The Prompter Room

For Tuesday, Christmas Day, 2018:


To understand Christmas is to come face-to-face with the incarnation.  The very notion that God imbued creation with divinity makes everything we see sacred, every step we take a pilgrimage to the divine.

Joan Chittister (h/t Efm Education for Ministry)


The Prompter Room

For Saturday, December 12, 2015:


“The world is full of magic things, patiently waiting for our senses to grow sharper.”

William Butler Yeats

One of the best ways I know of to hone one’s senses is to read and, especially, to write haiku.  If you’re not familiar with haiku, I suggest you start with Basho, the undisputed master of this ancient form of Japanese poetry.  His later years were spent in pilgrimage around Japan in search of what I call ‘haiku moments,’ and sometimes he would distill a whole day’s travel into seventeen syllables or less.

Once we start training ourselves to look for the moments of magic, or something that makes us stop and wonder or appreciate or question, we start to see the whole in the smallest things.  Raking leaves we unearth a tiny orange newt that glistens in the shadows.  We bend down and watch as she navigates the enormous tree roots before her.  Driving around a mountain curve at sunset, a distant red barn merges with the multi-colored hues of a sugar maple tree.  A cricket symphony ushers in a thunderstorm.   Three sun-gilded slugs sleep atop a tawny mushroom.  Frozen trees crack like gunfire in midnight woods.

Most people think of haiku as nature poems, and to some extent that’s right.  But they’re more than ‘just’ nature poems.  They’re poems about how we humans interact with nature and vice-versa, how we grow within the nature around us, the spiritual moments that bring us up short and take notice.  (The related form called senryu is more human-focused: how we and other human beings live and interact with each other.  It has the same 17-syllable format.)

Classic haiku is different from today’s modern form.  The ancient practice calls for no punctuation – the poems were, and some still are, written in vertical lines on a rice paper scroll, and the Japanese have particular words that serve as punctuation instead of our periods, commas, dashes, etc.

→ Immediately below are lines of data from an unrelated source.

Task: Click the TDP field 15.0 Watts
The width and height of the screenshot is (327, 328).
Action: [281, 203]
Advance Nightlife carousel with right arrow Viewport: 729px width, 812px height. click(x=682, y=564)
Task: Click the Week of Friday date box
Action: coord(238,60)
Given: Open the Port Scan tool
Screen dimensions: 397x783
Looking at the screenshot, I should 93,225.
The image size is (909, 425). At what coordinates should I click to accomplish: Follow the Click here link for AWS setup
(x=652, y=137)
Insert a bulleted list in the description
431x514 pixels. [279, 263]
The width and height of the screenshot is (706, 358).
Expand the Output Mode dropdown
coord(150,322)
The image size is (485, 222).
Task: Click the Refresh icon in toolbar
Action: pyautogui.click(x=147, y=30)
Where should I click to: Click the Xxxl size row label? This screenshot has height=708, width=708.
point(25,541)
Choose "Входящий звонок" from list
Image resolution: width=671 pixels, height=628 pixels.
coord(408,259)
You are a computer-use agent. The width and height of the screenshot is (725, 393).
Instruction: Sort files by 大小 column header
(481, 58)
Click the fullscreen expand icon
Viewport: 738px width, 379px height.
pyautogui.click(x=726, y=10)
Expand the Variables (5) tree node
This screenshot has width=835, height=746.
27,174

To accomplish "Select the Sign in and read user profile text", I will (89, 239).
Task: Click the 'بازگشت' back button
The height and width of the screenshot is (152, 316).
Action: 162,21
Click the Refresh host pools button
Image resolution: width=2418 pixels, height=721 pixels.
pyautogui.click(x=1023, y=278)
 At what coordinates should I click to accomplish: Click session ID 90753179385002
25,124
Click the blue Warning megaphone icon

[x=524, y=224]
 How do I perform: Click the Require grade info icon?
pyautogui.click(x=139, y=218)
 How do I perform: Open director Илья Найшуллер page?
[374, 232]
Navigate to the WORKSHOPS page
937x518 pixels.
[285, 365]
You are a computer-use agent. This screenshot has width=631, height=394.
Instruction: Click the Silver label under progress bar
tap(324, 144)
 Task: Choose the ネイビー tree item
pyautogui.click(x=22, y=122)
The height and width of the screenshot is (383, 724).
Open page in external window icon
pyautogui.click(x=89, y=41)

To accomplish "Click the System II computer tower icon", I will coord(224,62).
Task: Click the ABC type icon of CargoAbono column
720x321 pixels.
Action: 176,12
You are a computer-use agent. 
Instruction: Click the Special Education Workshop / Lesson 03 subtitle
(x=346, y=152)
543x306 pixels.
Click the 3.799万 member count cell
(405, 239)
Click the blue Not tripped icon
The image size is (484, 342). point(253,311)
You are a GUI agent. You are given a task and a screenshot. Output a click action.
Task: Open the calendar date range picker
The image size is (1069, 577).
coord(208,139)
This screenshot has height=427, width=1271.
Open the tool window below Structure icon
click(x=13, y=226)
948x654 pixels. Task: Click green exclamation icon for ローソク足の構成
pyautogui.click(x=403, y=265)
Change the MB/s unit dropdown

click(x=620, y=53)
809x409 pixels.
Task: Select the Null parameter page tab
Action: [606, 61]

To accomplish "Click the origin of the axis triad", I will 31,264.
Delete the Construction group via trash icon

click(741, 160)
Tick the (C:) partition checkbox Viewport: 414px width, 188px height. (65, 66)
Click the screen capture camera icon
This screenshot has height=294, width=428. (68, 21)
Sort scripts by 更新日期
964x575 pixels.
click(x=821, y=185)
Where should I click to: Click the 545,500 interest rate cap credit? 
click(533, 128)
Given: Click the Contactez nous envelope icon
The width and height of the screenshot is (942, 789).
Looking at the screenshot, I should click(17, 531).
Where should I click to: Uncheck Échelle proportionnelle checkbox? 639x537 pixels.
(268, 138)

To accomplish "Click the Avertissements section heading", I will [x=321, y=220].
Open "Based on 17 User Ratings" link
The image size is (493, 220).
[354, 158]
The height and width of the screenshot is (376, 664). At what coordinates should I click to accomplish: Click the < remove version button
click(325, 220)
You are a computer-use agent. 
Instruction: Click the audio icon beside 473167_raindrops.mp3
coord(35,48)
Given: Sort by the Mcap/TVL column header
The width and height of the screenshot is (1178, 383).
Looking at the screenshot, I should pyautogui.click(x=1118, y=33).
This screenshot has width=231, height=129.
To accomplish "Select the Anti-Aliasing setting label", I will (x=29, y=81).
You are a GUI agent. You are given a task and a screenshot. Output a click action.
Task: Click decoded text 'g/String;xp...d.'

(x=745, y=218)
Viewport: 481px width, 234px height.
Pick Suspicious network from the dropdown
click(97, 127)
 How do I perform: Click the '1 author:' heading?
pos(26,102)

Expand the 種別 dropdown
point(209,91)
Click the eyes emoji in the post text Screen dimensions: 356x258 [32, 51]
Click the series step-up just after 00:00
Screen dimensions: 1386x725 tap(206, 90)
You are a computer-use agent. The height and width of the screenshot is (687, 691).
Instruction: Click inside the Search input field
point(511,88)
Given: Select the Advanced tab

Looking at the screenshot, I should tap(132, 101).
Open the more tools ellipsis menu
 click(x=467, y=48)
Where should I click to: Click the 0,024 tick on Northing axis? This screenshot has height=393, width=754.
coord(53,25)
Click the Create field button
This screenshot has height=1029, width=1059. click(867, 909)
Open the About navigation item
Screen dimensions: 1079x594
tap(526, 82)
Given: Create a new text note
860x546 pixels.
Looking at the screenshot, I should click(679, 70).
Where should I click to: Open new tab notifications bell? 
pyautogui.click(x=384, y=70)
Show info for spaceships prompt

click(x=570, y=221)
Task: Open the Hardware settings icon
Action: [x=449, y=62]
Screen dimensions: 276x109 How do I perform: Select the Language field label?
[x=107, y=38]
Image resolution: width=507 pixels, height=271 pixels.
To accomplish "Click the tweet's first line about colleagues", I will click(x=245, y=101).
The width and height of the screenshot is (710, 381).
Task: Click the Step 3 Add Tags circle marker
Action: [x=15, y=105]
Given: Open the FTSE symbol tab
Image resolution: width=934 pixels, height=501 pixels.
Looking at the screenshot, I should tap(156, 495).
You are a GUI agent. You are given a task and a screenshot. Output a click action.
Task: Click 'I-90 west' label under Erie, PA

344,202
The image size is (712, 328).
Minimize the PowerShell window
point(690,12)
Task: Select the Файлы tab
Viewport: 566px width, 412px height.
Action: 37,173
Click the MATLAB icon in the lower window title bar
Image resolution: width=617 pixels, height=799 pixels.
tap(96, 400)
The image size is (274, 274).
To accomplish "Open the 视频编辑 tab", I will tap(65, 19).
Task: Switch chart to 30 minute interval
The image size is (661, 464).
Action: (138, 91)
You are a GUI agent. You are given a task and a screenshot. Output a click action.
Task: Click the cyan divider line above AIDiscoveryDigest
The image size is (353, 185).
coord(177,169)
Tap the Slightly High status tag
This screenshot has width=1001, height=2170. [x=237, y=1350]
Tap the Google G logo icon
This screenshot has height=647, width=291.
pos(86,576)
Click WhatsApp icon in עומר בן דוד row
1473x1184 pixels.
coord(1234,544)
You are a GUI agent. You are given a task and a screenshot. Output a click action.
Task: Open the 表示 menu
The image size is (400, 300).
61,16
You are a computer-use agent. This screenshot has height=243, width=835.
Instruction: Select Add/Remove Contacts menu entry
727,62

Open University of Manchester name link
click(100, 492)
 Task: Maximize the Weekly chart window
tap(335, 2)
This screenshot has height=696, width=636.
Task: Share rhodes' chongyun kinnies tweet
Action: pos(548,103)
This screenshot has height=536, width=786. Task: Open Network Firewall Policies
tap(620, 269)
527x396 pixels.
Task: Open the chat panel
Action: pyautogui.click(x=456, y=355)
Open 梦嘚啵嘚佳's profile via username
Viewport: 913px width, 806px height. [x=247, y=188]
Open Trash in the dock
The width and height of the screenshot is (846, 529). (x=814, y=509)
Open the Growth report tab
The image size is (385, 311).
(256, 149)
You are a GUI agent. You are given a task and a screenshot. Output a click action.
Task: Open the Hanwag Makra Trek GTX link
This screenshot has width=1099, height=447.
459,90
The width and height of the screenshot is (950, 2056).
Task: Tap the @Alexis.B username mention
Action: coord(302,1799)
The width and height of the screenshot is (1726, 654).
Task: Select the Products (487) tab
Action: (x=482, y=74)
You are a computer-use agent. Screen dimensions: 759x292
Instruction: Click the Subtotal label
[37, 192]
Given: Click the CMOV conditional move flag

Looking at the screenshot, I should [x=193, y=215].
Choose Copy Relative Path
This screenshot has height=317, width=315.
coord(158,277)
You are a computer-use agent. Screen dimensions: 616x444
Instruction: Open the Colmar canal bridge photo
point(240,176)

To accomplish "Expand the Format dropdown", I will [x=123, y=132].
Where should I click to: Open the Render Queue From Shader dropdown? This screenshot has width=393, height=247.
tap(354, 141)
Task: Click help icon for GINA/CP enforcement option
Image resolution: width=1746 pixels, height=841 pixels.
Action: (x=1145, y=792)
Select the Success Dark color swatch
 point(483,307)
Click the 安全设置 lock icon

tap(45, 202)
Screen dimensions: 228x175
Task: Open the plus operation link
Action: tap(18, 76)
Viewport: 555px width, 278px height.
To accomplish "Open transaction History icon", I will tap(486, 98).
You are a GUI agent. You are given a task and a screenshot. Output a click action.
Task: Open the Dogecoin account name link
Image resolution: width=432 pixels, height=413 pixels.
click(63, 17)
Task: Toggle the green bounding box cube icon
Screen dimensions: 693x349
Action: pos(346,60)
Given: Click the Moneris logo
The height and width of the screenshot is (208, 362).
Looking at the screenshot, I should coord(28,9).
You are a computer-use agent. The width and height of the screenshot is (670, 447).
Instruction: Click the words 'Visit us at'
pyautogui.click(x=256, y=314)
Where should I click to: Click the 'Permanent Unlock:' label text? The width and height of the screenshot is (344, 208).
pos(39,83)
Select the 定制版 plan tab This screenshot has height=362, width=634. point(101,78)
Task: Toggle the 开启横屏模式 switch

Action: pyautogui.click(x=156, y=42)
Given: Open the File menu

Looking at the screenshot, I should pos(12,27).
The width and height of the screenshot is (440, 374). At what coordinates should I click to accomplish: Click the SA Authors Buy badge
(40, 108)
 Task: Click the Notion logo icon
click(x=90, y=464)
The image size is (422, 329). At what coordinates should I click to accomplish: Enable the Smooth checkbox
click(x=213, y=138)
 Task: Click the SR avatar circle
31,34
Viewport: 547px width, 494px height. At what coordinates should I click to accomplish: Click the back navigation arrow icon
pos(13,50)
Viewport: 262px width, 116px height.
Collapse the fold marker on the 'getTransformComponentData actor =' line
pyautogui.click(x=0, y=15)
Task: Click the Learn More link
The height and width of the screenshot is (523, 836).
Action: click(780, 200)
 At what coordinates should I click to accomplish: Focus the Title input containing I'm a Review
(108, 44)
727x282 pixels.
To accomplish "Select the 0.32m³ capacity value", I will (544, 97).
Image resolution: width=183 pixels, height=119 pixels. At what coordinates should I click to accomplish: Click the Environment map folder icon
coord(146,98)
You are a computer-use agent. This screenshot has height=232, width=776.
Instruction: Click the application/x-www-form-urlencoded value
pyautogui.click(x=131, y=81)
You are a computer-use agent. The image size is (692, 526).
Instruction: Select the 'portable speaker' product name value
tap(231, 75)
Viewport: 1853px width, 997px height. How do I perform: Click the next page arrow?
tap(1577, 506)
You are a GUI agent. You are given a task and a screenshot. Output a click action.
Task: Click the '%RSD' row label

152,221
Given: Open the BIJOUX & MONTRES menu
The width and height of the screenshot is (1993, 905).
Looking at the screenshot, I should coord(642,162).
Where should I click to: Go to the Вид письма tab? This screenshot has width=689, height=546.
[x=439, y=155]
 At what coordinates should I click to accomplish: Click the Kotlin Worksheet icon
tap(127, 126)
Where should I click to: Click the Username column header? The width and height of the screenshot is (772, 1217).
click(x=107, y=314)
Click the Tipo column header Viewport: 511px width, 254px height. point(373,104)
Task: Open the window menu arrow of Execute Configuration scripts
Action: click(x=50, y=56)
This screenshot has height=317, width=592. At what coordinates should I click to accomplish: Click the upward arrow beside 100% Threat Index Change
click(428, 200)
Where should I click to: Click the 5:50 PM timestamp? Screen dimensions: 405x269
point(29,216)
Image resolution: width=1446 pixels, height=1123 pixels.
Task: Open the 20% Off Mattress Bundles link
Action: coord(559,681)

Another part of the classic form is to write of the seasons without using seasonal words such as snow or summer, and the like.  (Can you tell what seasons I wrote about two paragraphs above?  A couple are pretty obvious, which is not a good thing in a haiku, but they give you a general idea.)

So if you have a few minutes every day, take some time to unplug and sit or walk outside, if you can.  Pay attention to the small things.  What do you hear or see?  Is there something out of place – a rusty, dented beer can in a glade of violets, for instance?   I’m trying to craft something about the dearth of the little grey juncos this time of year.  They’re almost two months late coming down from the hills.  I’ve never known them to be this late, but it is unusually warm in the Northeast for this time of year …

There is a lot of magic out there waiting for us to find it or to consider.  Sometimes all it takes is seventeen or fewer syllables.